The request - Turn the records below into a JSON list of strings, one string per line, leaving out any blank lines.

Data lines -
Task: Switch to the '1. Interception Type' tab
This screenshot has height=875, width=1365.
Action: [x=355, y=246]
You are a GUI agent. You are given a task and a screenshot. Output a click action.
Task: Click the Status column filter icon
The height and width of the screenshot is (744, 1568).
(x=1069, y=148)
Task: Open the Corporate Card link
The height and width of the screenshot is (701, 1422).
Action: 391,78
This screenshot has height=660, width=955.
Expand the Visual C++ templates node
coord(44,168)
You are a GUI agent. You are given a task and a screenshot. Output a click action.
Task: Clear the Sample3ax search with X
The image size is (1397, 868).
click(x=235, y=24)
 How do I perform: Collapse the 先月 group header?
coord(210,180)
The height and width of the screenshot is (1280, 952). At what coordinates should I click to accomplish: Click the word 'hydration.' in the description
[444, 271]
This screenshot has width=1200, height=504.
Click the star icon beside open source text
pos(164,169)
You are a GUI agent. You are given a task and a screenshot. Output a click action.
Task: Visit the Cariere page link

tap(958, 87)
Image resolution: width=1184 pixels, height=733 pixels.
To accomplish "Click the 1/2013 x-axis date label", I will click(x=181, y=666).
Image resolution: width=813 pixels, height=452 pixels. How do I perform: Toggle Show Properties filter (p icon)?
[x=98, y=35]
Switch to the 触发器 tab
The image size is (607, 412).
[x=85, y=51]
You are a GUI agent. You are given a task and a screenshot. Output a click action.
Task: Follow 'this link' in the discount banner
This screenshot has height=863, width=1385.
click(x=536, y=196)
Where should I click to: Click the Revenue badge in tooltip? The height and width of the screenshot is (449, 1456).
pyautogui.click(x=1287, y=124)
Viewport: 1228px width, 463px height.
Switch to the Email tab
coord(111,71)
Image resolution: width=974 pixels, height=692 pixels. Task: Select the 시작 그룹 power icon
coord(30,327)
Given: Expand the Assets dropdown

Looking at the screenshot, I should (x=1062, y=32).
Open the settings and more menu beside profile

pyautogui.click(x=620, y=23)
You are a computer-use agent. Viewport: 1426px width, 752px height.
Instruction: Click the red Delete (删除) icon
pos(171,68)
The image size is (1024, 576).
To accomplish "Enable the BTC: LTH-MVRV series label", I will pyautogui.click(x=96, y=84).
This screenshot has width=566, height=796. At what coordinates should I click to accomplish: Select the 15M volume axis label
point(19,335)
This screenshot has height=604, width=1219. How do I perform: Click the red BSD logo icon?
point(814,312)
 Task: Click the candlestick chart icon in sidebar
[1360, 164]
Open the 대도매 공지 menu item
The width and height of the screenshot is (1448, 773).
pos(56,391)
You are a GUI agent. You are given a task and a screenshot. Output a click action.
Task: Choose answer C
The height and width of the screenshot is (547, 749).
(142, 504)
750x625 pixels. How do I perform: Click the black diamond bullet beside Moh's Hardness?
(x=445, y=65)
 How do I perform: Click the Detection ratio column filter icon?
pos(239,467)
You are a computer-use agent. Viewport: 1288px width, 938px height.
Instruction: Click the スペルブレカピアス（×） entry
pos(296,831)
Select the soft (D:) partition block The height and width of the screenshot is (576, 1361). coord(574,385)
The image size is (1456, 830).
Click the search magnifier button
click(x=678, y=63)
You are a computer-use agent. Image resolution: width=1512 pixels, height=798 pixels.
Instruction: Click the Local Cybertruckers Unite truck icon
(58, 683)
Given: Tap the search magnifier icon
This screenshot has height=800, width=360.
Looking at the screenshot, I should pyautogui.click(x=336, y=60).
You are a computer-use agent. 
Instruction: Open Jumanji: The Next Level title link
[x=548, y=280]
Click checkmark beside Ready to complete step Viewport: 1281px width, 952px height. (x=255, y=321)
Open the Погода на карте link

Written answer -
[
  "Task: Switch to the '1. Interception Type' tab",
  "This screenshot has height=875, width=1365.",
  "Action: [x=355, y=246]",
  "You are a GUI agent. You are given a task and a screenshot. Output a click action.",
  "Task: Click the Status column filter icon",
  "The height and width of the screenshot is (744, 1568).",
  "(x=1069, y=148)",
  "Task: Open the Corporate Card link",
  "The height and width of the screenshot is (701, 1422).",
  "Action: 391,78",
  "This screenshot has height=660, width=955.",
  "Expand the Visual C++ templates node",
  "coord(44,168)",
  "You are a GUI agent. You are given a task and a screenshot. Output a click action.",
  "Task: Clear the Sample3ax search with X",
  "The image size is (1397, 868).",
  "click(x=235, y=24)",
  " How do I perform: Collapse the 先月 group header?",
  "coord(210,180)",
  "The height and width of the screenshot is (1280, 952). At what coordinates should I click to accomplish: Click the word 'hydration.' in the description",
  "[444, 271]",
  "This screenshot has width=1200, height=504.",
  "Click the star icon beside open source text",
  "pos(164,169)",
  "You are a GUI agent. You are given a task and a screenshot. Output a click action.",
  "Task: Visit the Cariere page link",
  "tap(958, 87)",
  "Image resolution: width=1184 pixels, height=733 pixels.",
  "To accomplish \"Click the 1/2013 x-axis date label\", I will click(x=181, y=666).",
  "Image resolution: width=813 pixels, height=452 pixels. How do I perform: Toggle Show Properties filter (p icon)?",
  "[x=98, y=35]",
  "Switch to the 触发器 tab",
  "The image size is (607, 412).",
  "[x=85, y=51]",
  "You are a GUI agent. You are given a task and a screenshot. Output a click action.",
  "Task: Follow 'this link' in the discount banner",
  "This screenshot has height=863, width=1385.",
  "click(x=536, y=196)",
  "Where should I click to: Click the Revenue badge in tooltip? The height and width of the screenshot is (449, 1456).",
  "pyautogui.click(x=1287, y=124)",
  "Viewport: 1228px width, 463px height.",
  "Switch to the Email tab",
  "coord(111,71)",
  "Image resolution: width=974 pixels, height=692 pixels. Task: Select the 시작 그룹 power icon",
  "coord(30,327)",
  "Given: Expand the Assets dropdown",
  "Looking at the screenshot, I should (x=1062, y=32).",
  "Open the settings and more menu beside profile",
  "pyautogui.click(x=620, y=23)",
  "You are a computer-use agent. Viewport: 1426px width, 752px height.",
  "Instruction: Click the red Delete (删除) icon",
  "pos(171,68)",
  "The image size is (1024, 576).",
  "To accomplish \"Enable the BTC: LTH-MVRV series label\", I will pyautogui.click(x=96, y=84).",
  "This screenshot has width=566, height=796. At what coordinates should I click to accomplish: Select the 15M volume axis label",
  "point(19,335)",
  "This screenshot has height=604, width=1219. How do I perform: Click the red BSD logo icon?",
  "point(814,312)",
  " Task: Click the candlestick chart icon in sidebar",
  "[1360, 164]",
  "Open the 대도매 공지 menu item",
  "The width and height of the screenshot is (1448, 773).",
  "pos(56,391)",
  "You are a GUI agent. You are given a task and a screenshot. Output a click action.",
  "Task: Choose answer C",
  "The height and width of the screenshot is (547, 749).",
  "(142, 504)",
  "750x625 pixels. How do I perform: Click the black diamond bullet beside Moh's Hardness?",
  "(x=445, y=65)",
  " How do I perform: Click the Detection ratio column filter icon?",
  "pos(239,467)",
  "You are a computer-use agent. Viewport: 1288px width, 938px height.",
  "Instruction: Click the スペルブレカピアス（×） entry",
  "pos(296,831)",
  "Select the soft (D:) partition block The height and width of the screenshot is (576, 1361). coord(574,385)",
  "The image size is (1456, 830).",
  "Click the search magnifier button",
  "click(x=678, y=63)",
  "You are a computer-use agent. Image resolution: width=1512 pixels, height=798 pixels.",
  "Instruction: Click the Local Cybertruckers Unite truck icon",
  "(58, 683)",
  "Given: Tap the search magnifier icon",
  "This screenshot has height=800, width=360.",
  "Looking at the screenshot, I should pyautogui.click(x=336, y=60).",
  "You are a computer-use agent. ",
  "Instruction: Open Jumanji: The Next Level title link",
  "[x=548, y=280]",
  "Click checkmark beside Ready to complete step Viewport: 1281px width, 952px height. (x=255, y=321)",
  "Open the Погода на карте link"
]